▸ Excerpt to read:
━━━━━━━━━━━━━━━━━━━━

RR:C19 Evidence Scale rating by reviewer:
Potentially informative. The main claims made are not strongly justified by the methods and data, but may yield some insight. The results and conclusions of the study may resemble those from the hypothetical ideal study, but there is substantial room for doubt. Decision-makers should consider this evidence only with a thorough understanding of its weaknesses, alongside other evidence and theory. Decision-makers should not consider this actionable, unless the weaknesses are clearly understood and there is other theory and evidence to further support it.
***************************************
Review:
This is a concise manuscript that reports some findings from the comparative analysis of 171 Monkeypox virus genome sequences. The methods section is quite brief, using conventional tools to generate a multiple sequence alignment and reconstruct a phylogenetic tree by maximum likelihood. Unfortunately, the manuscript does not provide accession numbers for these genome sequences, making it impossible to reproduce their analysis.
The monkeypox virus genome encodes over 200 genes. In this study, the authors focus on nine particular protein-coding genes that were the focus of a previous study (Likos et al., 2005), which had selected those genes on the basis of having at least five amino acid substitutions separating all monkeypox virus clades (that were present at the time) from the vaccinia virus outgroup genomes.
The objective of the present study was to examine amino acid substitutions associated with more recently emerging monkeypox virus lineages, e.g., A.2, B.1. Thus, the implicit assumption is that these nine proteins selected in the previous study are particularly significant for the more recent evolution and expansion of monkeypox virus. Although this reliance on prior information to predict the selective effect of mutations can be useful at an early stage of an epidemic where there is limited divergence, a more data-driven approach examining the distribution of mutations among sites and branches of the tree is preferable. The authors observed a total of nine nucleotide substitutions in these nine focal genes, of which four resulted in amino acid substitutions. Moreover, the authors applied the same approach in examining four additional genes that have been targeted for vaccine research, among which they observed one mutation.
It is unclear what coordinate system the authors are using to report mutations, e.g., D442N in gene A50L (the lineage is incompletely specified as “2”, presumably ‘A.2’). I could not find this substitution in the Nextstrain list of mutations associated with this lineage.
The loss of the C3L gene has been remarked on in other preprints and peer-reviewed articles as a common feature of orthopoxviruses, e.g. Senkevich et al. (2021, mBio).
My overall assessment is that the conclusions drawn in the manuscript are not adequately supported by their results. For instance, the statement that “such proteins are attractive targets for future studies in vaccine production [...]” was based on the lack of substitutions in these genes, which have previously been targeted for vaccine studies. It would be more informative to examine the full distribution of non-synonymous substitutions, adjusted for variation in mutation rates, across genes for contemporary samples. In addition, the statement: “Our analyses suggest that lineage/clade A.2 may be suffering the different effects of various selective pressures than lineage/clade B.1.” is ambiguous and not clearly supported by the results of their analysis. The remainder of the manuscript is rather speculative.

━━━━━━━━━━━━━━━━━━━━

▸ Data block:
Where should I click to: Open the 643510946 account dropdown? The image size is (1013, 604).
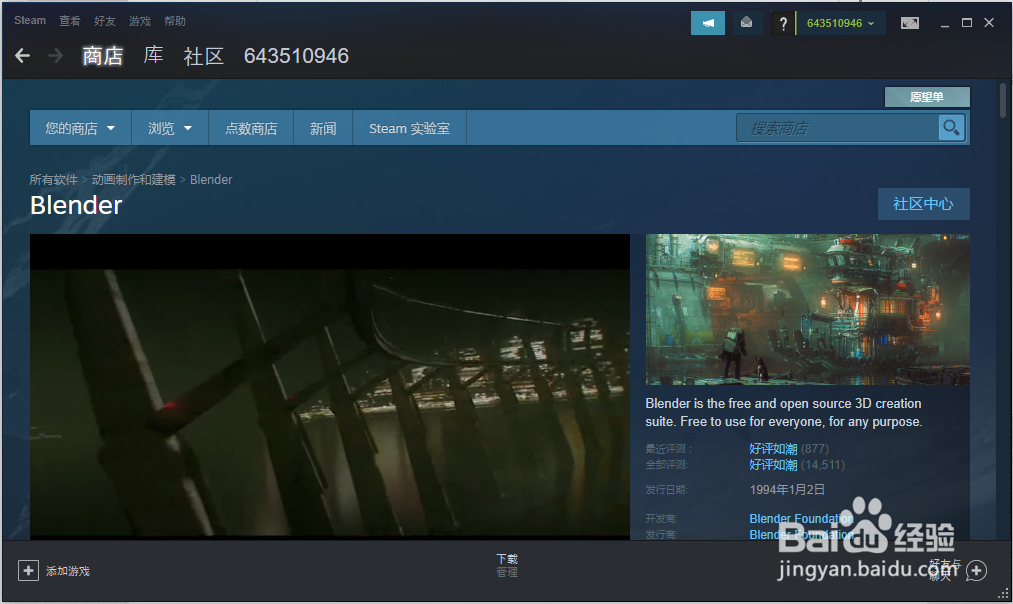click(841, 21)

━━━━━━━━━━━━━━━━━━━━

▸ Task instructions: Quote the monkeypox genome review word for word, from "My overall assessment" up to and including "is rather speculative.".

▸ Result for this exercise:
My overall assessment is that the conclusions drawn in the manuscript are not adequately supported by their results. For instance, the statement that “such proteins are attractive targets for future studies in vaccine production [...]” was based on the lack of substitutions in these genes, which have previously been targeted for vaccine studies. It would be more informative to examine the full distribution of non-synonymous substitutions, adjusted for variation in mutation rates, across genes for contemporary samples. In addition, the statement: “Our analyses suggest that lineage/clade A.2 may be suffering the different effects of various selective pressures than lineage/clade B.1.” is ambiguous and not clearly supported by the results of their analysis. The remainder of the manuscript is rather speculative.